A NORMALIZAÇÃO DA VIOLÊNCIA CONTRA CRIANÇA E SEU CUSTO
As agressões não chegam ao nível extremo da morte em todos os casos, mas deixam marcas para o resto da vida naqueles que as sofreram. Paulo Endo comenta que os casos de violência podem deixar resultados traumáticos e profundas feridas psíquicas e que “custam muito para chegar a uma atenuação, resultando, então, na impossibilidade de cuidar de si, da própria vida, de estabelecer relações com seu futuro, comprometendo o desejo de viver. As pessoas podem ter questões e problemas em áreas específicas em sua vida, como no trabalho, na sua capacidade de se divertir, em ter relações amorosas satisfatórias, ao escolher parceiros que sejam não violentos, não abusivos”, explica.

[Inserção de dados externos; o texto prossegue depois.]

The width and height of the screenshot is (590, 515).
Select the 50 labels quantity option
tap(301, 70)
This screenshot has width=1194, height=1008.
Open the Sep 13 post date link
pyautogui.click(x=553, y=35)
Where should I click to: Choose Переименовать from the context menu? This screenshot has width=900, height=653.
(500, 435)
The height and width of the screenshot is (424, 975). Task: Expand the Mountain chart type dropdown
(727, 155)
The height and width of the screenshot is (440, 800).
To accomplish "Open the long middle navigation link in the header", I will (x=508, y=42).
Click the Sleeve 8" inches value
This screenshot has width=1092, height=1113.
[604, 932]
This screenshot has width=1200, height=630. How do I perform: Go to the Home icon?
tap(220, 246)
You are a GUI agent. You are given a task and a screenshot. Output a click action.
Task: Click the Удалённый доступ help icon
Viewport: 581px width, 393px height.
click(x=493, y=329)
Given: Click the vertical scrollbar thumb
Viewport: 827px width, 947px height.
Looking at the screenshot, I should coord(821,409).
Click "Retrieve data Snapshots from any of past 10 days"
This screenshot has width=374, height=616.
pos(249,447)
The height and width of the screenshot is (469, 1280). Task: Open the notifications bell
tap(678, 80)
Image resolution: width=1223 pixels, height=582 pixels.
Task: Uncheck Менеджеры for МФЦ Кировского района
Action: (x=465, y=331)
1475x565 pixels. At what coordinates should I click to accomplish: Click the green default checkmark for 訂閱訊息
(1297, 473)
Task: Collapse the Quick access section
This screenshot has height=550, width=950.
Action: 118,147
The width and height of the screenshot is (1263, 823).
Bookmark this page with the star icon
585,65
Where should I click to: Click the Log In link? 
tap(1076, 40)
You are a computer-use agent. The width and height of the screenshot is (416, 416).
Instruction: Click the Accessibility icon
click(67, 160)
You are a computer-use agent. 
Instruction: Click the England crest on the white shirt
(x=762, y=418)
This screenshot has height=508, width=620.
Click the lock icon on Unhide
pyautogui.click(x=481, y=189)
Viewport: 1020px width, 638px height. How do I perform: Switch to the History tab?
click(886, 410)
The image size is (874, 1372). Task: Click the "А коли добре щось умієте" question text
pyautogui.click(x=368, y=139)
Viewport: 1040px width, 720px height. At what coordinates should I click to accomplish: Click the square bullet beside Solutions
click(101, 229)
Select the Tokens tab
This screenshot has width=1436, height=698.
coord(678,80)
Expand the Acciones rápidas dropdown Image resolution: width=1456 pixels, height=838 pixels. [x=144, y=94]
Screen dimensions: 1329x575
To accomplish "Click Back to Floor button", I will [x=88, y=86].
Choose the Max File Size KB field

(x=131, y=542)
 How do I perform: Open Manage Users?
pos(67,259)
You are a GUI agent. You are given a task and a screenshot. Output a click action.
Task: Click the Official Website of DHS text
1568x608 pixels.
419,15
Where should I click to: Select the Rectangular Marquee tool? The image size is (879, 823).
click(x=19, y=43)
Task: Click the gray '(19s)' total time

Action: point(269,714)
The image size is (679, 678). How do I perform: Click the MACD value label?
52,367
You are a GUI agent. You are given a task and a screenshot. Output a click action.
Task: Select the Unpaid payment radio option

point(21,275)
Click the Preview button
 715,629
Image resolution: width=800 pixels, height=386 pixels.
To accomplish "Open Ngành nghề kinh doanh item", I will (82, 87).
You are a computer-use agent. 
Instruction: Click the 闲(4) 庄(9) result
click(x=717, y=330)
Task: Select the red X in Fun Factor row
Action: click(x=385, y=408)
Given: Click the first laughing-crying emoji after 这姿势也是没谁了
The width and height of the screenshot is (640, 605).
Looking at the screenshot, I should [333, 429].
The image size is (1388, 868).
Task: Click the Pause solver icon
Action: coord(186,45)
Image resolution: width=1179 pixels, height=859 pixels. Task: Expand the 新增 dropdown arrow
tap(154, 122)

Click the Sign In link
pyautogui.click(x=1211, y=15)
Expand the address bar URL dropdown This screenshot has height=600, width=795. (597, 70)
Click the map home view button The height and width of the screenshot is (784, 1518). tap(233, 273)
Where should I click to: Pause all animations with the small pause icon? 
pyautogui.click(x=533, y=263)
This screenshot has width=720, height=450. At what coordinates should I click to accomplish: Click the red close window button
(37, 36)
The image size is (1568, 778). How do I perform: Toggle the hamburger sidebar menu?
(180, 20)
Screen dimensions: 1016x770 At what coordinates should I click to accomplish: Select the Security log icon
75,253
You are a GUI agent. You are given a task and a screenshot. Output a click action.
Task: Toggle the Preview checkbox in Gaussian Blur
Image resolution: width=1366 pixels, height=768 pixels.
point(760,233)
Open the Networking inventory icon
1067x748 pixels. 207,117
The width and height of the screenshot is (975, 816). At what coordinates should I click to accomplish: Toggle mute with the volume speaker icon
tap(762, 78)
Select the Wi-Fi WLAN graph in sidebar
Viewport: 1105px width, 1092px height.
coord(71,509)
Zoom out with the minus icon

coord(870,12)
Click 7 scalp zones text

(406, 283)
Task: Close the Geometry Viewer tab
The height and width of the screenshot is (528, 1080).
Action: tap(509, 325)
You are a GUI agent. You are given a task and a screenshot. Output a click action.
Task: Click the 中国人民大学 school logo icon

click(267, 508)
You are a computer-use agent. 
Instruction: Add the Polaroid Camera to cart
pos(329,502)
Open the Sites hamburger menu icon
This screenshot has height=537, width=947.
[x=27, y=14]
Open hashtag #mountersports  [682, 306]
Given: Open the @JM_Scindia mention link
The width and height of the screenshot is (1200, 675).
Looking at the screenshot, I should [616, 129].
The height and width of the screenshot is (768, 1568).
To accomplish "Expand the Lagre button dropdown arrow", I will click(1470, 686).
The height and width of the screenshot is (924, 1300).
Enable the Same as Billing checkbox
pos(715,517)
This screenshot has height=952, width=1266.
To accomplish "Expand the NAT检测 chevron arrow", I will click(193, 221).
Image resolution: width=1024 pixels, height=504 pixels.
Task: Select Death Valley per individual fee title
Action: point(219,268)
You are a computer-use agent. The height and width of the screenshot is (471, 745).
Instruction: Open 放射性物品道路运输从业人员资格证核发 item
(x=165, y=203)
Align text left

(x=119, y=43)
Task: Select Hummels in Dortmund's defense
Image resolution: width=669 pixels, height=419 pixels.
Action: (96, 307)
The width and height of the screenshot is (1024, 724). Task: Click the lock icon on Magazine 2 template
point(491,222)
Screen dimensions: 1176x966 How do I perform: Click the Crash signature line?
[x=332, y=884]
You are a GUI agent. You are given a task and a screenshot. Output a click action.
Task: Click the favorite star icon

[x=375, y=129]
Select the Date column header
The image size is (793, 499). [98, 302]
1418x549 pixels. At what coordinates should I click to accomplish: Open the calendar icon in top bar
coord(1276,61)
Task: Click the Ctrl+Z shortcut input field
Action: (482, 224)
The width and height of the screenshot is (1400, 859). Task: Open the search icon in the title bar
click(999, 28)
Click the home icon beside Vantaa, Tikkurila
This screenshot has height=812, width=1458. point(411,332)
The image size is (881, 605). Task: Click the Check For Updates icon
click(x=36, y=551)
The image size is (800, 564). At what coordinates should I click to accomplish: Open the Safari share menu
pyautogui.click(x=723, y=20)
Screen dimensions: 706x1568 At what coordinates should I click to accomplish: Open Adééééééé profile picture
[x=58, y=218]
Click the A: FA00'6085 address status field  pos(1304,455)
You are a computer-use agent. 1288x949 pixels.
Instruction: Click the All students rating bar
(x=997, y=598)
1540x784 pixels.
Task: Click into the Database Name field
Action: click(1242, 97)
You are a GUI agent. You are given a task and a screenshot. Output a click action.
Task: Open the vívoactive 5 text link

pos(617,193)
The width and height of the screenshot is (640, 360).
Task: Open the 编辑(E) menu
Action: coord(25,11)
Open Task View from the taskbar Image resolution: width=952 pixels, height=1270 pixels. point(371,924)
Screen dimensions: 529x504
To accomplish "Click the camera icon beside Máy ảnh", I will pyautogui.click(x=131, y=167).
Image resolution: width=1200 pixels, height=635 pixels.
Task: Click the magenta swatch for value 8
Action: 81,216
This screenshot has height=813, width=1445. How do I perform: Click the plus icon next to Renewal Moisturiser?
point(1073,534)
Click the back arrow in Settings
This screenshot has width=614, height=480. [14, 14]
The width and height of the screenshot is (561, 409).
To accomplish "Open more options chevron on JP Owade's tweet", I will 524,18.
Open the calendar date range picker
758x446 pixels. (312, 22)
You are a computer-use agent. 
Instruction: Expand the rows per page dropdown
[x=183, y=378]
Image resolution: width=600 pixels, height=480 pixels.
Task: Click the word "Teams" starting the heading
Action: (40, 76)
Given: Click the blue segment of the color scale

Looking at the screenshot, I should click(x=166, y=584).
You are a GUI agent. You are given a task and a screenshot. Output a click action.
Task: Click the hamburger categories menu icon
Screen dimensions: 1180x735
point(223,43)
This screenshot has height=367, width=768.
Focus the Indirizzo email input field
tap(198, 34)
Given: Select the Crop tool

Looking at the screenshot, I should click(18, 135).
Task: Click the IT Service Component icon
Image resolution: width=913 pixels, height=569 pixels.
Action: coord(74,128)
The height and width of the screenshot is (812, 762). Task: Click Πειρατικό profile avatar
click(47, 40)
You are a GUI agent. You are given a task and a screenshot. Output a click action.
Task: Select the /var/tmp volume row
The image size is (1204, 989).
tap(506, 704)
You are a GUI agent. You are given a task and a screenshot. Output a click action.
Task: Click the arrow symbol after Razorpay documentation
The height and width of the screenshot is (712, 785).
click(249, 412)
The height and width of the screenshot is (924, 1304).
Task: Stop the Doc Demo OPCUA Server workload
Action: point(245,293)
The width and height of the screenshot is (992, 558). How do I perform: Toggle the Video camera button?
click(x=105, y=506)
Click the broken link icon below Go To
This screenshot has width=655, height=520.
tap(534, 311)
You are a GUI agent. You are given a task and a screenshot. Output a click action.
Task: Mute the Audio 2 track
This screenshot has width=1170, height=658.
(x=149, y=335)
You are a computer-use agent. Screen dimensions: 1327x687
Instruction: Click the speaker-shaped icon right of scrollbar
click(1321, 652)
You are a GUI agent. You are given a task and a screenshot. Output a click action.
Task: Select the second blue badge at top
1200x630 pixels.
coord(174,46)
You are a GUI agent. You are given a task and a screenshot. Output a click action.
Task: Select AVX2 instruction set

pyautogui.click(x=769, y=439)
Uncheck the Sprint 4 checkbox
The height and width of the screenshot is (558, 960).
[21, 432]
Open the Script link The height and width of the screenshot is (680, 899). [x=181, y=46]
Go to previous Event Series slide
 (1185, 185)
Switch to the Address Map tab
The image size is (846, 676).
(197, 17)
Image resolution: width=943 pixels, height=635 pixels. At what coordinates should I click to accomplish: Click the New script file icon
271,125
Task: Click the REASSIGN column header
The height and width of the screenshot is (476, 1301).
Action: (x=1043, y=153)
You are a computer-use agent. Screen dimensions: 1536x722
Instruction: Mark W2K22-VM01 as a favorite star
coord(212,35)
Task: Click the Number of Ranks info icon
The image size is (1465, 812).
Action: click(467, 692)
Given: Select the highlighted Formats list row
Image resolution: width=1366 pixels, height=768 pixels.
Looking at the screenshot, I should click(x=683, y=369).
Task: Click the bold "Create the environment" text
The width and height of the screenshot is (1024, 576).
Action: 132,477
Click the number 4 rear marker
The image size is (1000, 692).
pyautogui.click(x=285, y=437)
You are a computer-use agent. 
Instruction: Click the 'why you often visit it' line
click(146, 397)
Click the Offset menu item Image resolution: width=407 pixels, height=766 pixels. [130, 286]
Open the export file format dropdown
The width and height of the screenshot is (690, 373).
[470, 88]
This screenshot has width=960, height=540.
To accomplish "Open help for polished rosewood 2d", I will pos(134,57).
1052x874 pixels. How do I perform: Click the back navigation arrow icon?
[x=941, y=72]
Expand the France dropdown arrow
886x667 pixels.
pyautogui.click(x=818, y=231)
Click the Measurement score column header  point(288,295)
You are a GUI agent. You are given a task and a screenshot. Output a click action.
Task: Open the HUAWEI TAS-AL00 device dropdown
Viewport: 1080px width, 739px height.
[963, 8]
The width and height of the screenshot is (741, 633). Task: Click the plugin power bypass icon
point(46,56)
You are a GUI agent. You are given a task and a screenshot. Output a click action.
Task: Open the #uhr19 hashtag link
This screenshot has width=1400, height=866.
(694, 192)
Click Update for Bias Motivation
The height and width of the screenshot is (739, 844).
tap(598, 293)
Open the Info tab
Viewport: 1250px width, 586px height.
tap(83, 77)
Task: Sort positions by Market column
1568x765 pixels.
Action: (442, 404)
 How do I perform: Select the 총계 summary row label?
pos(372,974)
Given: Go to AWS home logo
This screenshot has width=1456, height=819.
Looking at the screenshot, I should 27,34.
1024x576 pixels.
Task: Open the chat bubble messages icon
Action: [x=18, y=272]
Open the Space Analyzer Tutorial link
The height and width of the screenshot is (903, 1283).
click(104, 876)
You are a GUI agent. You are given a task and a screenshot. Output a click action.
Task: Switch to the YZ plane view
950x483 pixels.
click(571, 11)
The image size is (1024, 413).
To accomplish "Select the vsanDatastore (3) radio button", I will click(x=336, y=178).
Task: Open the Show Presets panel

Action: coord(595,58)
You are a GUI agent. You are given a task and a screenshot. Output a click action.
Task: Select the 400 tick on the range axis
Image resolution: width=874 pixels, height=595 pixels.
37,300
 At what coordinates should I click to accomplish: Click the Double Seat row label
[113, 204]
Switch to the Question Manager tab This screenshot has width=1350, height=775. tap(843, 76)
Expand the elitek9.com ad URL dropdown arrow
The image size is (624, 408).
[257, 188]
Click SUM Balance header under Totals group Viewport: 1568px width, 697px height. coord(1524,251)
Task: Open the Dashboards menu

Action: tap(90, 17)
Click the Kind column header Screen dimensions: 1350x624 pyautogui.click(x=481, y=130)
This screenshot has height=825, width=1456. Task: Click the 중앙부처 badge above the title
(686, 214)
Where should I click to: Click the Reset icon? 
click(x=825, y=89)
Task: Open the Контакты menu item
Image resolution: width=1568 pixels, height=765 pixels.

Em alguns casos, além de negligenciadas, as agressões são normalizadas. Paulo Endo afirma: “Há pessoas da minha geração que dizem ‘uma vez eu dei uns tapinhas, acho que é impossível educar uma criança sem dar uns tapas aqui e ali’. É interessante pensar que o tapa surge em lugar da linguagem, substituindo e fazendo evadir a possibilidade da conversa”. Mas o professor diz que muitos teóricos da psicanálise evidenciam e insistem que a intenção do diálogo, da empatia, da aproximação e da compreensão já aparecem assim que a criança nasce e deve ser alimentado desde o início.
O QUE FAZER NESSES CASOS?
Juliana Martins ressalta que todos têm o dever de cuidar e proteger as crianças e adolescentes contra qualquer tipo de violência. “Devemos denunciar ou notificar a suspeita de violência aos meios legais, seja ao Conselho Tutelar, delegacias especializadas, disque 100, varas da infância e outros. Mas devemos também buscar serviços de saúde para o atendimento da criança e adolescente junto a profissionais de saúde competentes para uma melhor avaliação, garantindo o tratamento adequado e as medidas de proteção para a criança e para o adolescente”, encerra.